Ter uma garantia de bateria ainda ativa pode ser um argumento de peso a favor da compra, e vale a pena confirmar diretamente com a marca, não apenas com base na palavra do vendedor.
Analise o histórico geral do veículo
Além da bateria, faça as verificações habituais de qualquer usado: consulte o registo oficial do veículo para confirmar quilometragem, histórico de proprietários e eventuais acidentes registados, e utilize a consulta de matrícula e as avaliações deste serviço para perceber se existem sinais de alerta associados ao vendedor ou ao veículo. Peça também as faturas de manutenção, já que alguns componentes elétricos (como o sistema de arrefecimento da bateria) também precisam de cuidados regulares.
Sinais de alerta a não ignorar
- Recusa em fornecer um relatório de saúde da bateria ou em permitir uma inspeção independente.
- Autonomia indicada muito abaixo do esperado para o modelo, sem explicação plausível.
- Ausência de qualquer histórico de manutenção ou de carregamento.

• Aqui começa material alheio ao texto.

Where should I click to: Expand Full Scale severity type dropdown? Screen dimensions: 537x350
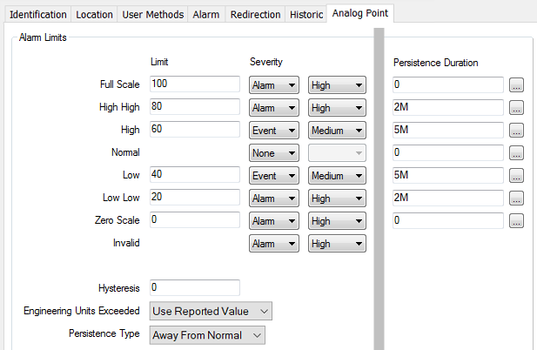(x=274, y=85)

- Preço muito abaixo da média de mercado sem justificação clara — pode esconder problemas na bateria.
Antes de assinar
Combine sempre uma inspeção pré-compra feita por um técnico independente, de preferência com experiência específica em veículos elétricos. O investimento nesta verificação é pequeno comparado com o custo de descobrir, meses depois, que a bateria precisa de substituição. Com as verificações certas, comprar um elétrico em segunda mão pode ser uma escolha tão segura e vantajosa como qualquer outro carro usado.